Linear codes of 2-designs associated with subcodes of the ternary generalized Reed-Muller codes
Cunsheng Ding, Chunming Tang, Vladimir D. Tonchev

TL;DR
This paper investigates the properties of 2-designs derived from subcodes of ternary generalized Reed-Muller codes, focusing on their incidence matrices, 3-rank, and minimum distance bounds.
Contribution
It computes the 3-rank of incidence matrices, establishes a lower bound on minimum distance, and proves these codes are subcodes of the 4th order generalized Reed-Muller codes.
Findings
Computed the 3-rank of incidence matrices for these 2-designs.
Derived a lower bound on the minimum distance of the associated codes.

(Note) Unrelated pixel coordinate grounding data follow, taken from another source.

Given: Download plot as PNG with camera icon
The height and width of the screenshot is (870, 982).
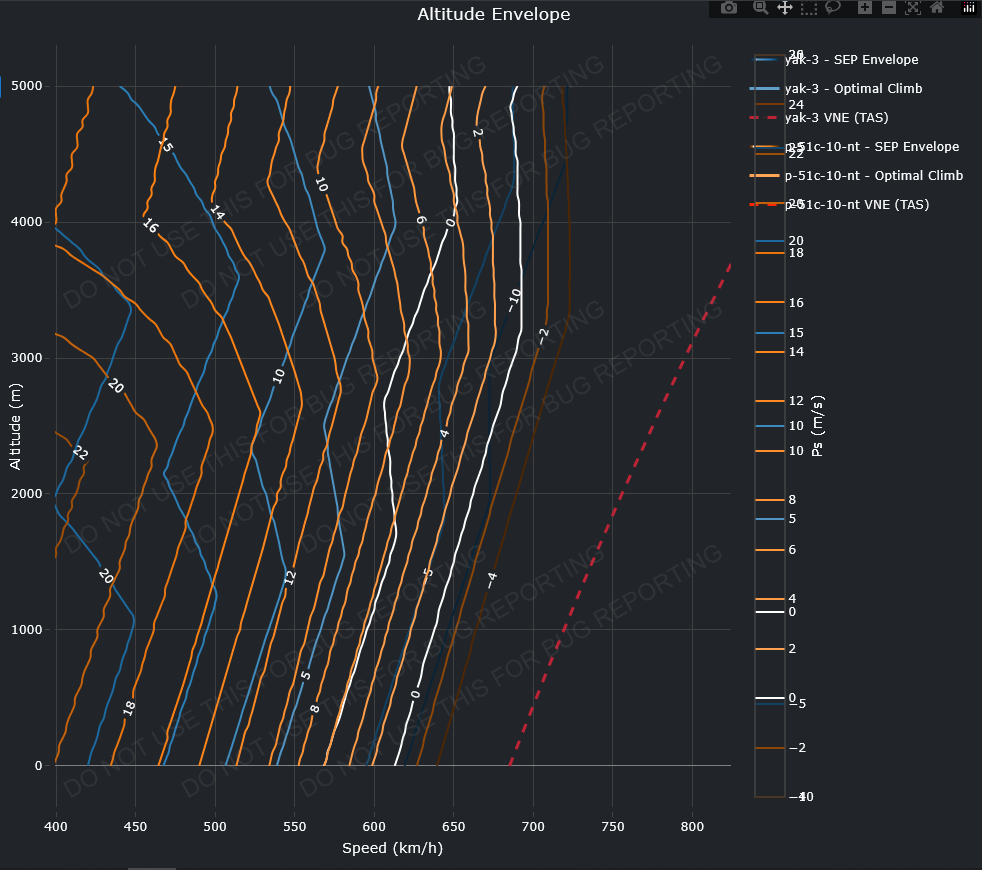Looking at the screenshot, I should [729, 8].
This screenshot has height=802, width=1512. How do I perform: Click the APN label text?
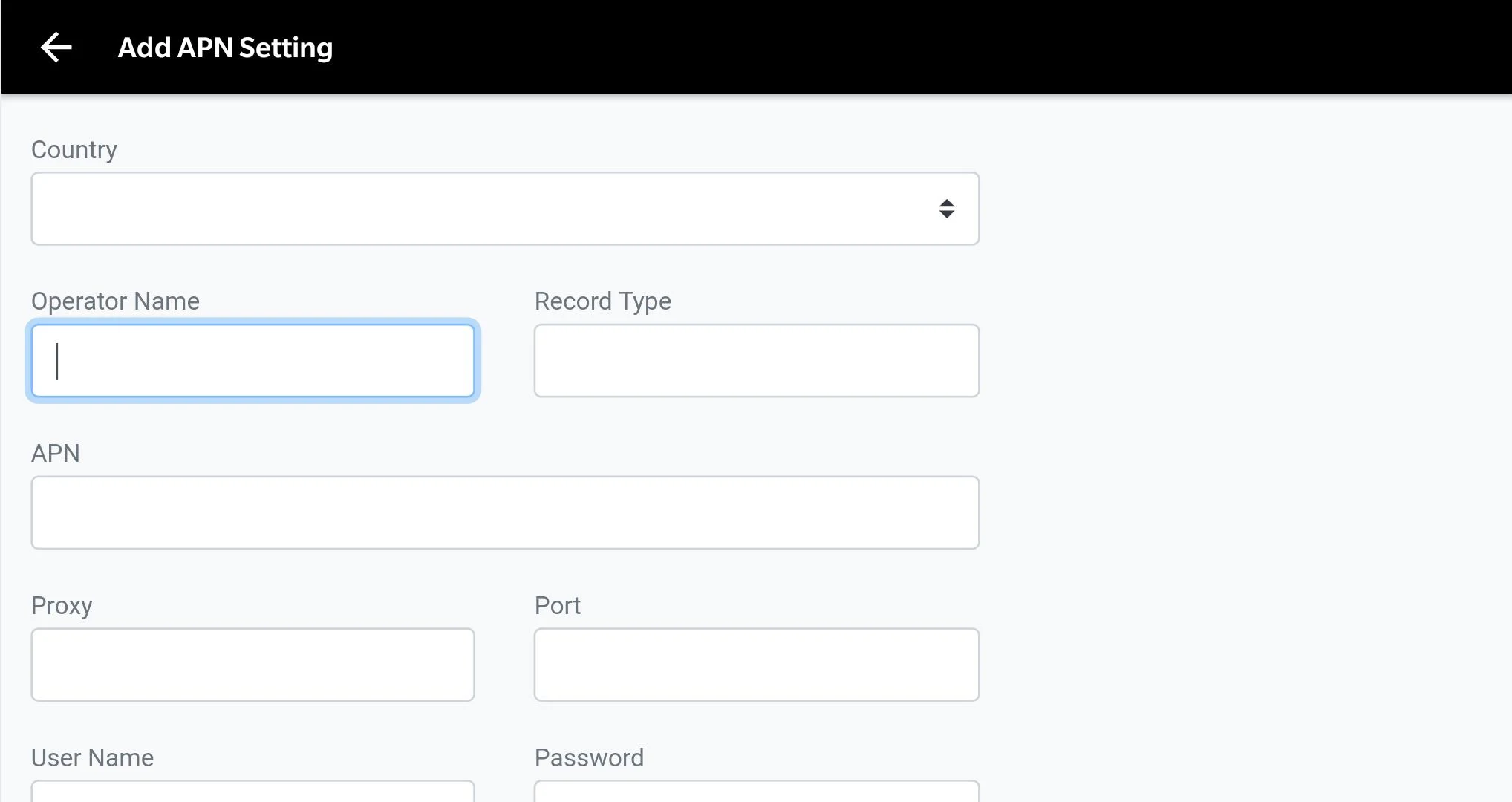tap(56, 454)
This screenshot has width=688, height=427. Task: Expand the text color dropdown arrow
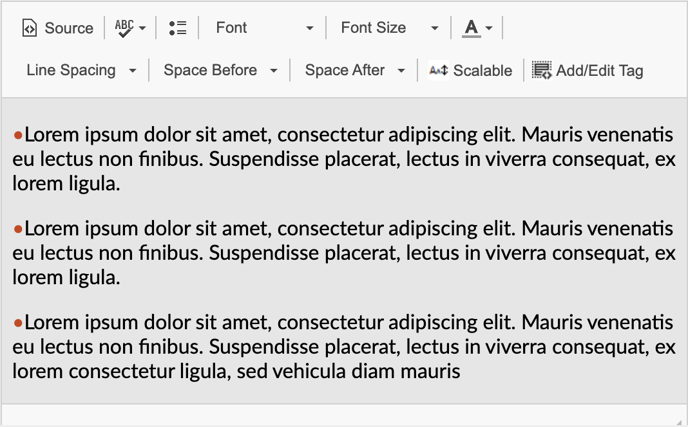(x=489, y=29)
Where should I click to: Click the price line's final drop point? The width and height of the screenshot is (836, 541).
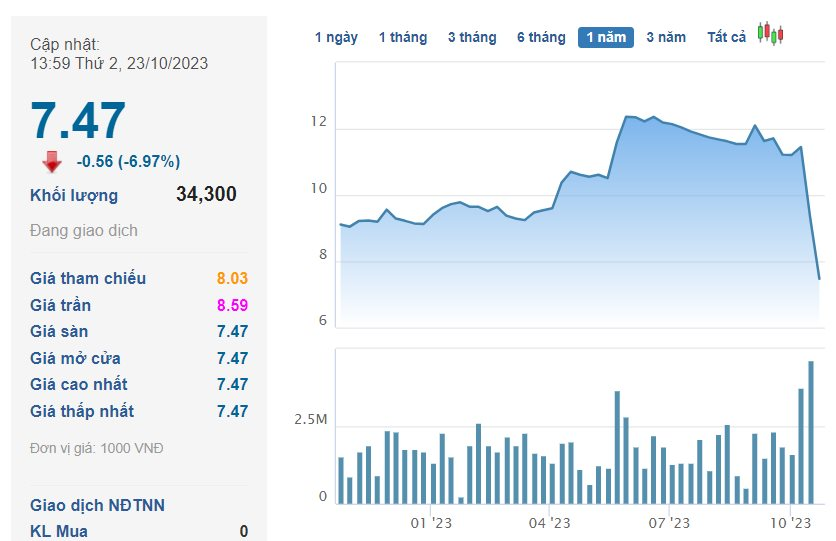click(x=819, y=278)
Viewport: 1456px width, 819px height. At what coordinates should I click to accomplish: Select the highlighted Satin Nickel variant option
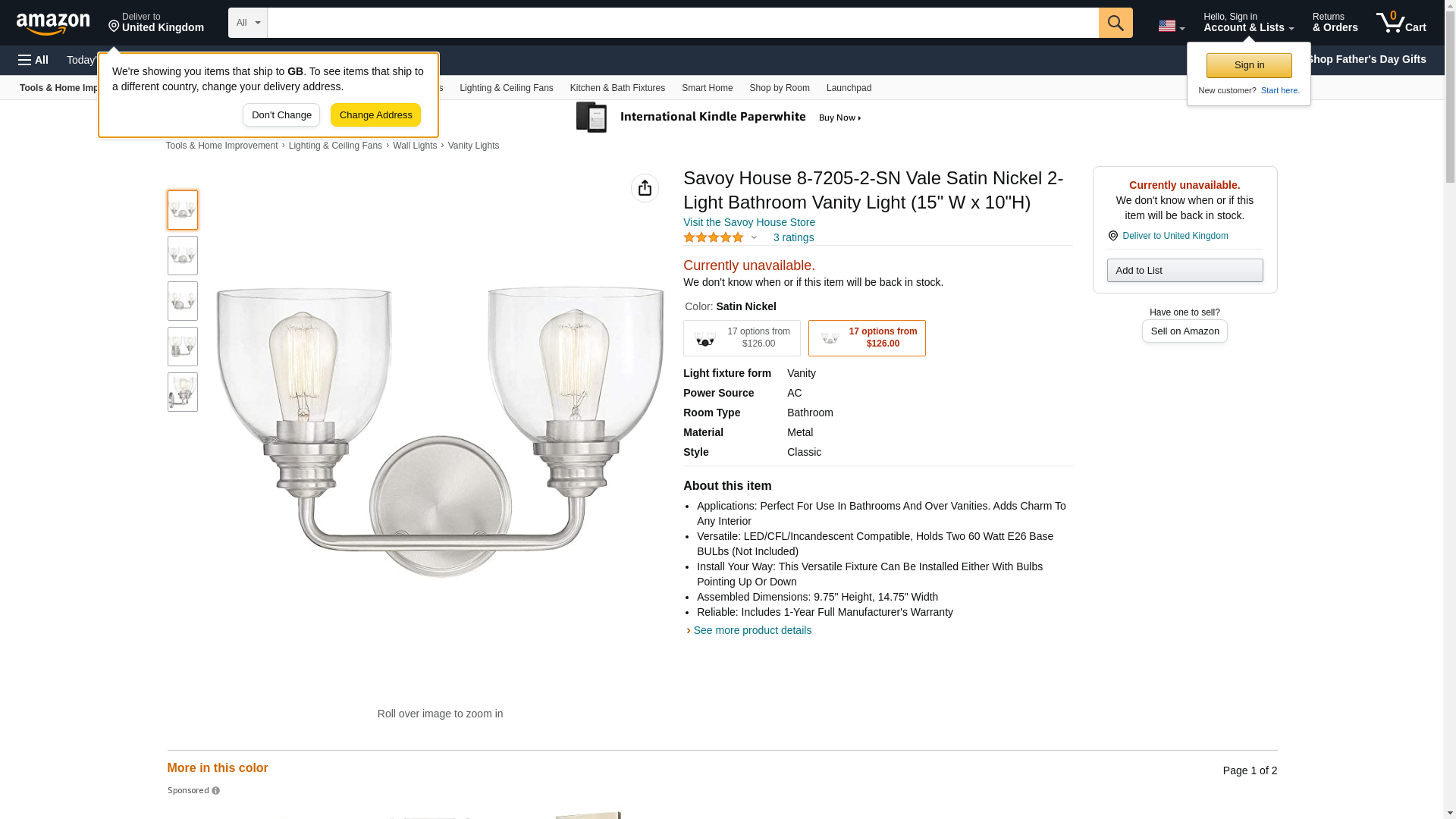867,338
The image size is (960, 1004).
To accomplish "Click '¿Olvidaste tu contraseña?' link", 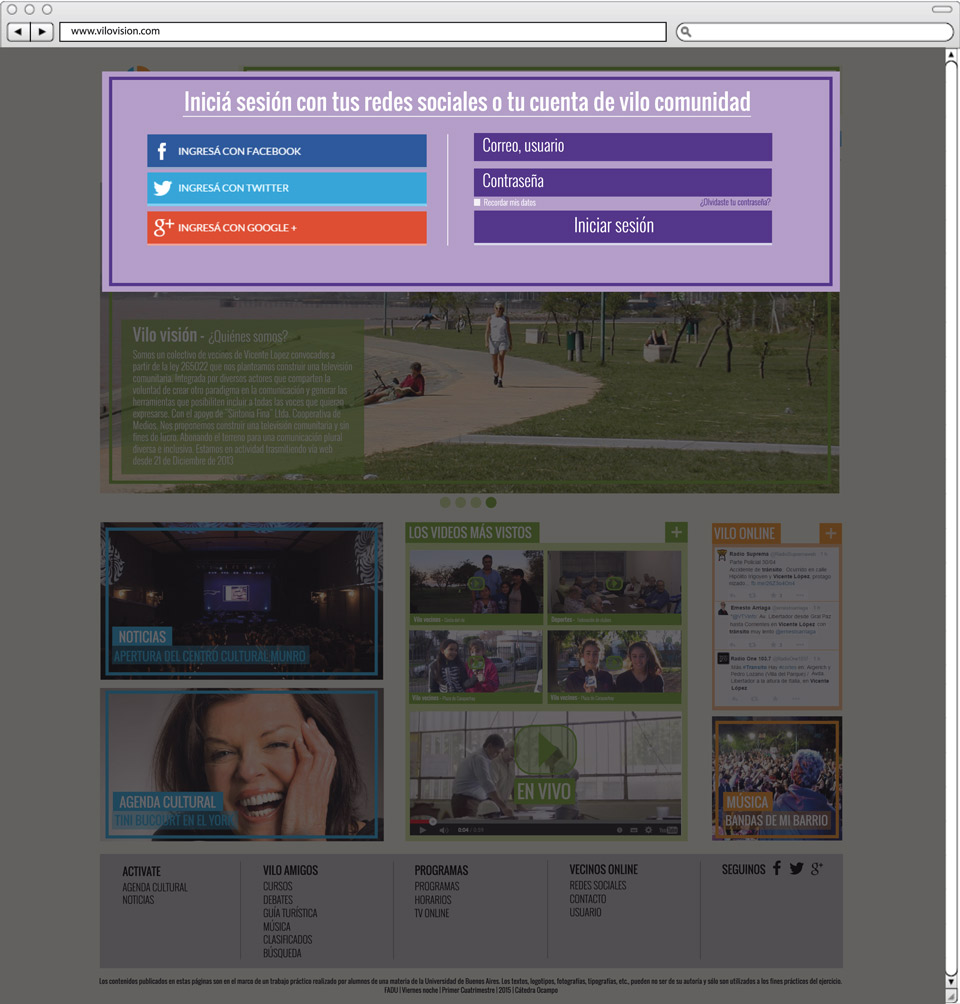I will coord(735,203).
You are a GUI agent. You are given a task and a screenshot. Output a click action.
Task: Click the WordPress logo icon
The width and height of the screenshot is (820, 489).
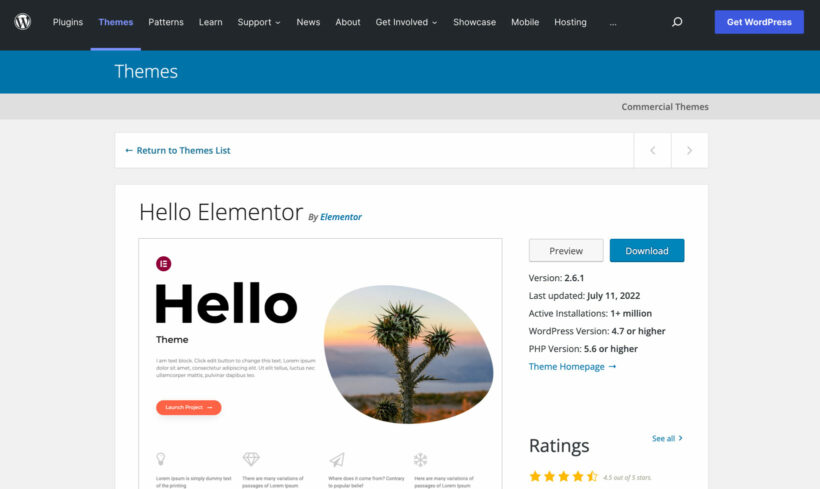pos(22,22)
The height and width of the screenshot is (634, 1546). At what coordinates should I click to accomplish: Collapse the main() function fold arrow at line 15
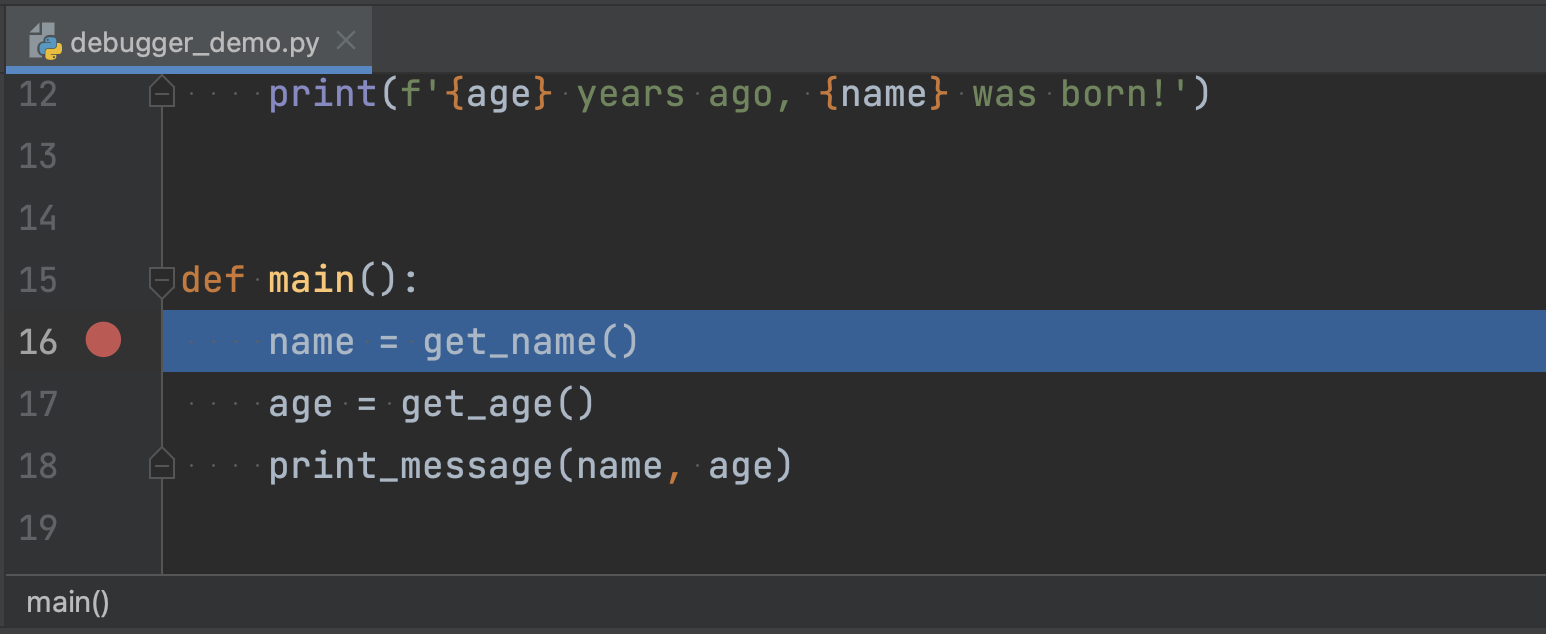coord(161,281)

Proved these codes are subcodes of the 4th order generalized Reed-Muller codes.
Abstract
In this paper, the 3-rank of the incidence matrices of 2-designs supported by the minimum weight codewords in a family of ternary linear codes considered in [C. Ding, C. Li, Infinite families of 2-designs and 3-designs from linear codes, Discrete Mathematics 340(10) (2017) 2415--2431] are computed. A lower bound on the minimum distance of the ternary codes spanned by the incidence matrices of these designs is derived, and it is proved that the codes are subcodes of the 4th order generalized Reed-Muller codes.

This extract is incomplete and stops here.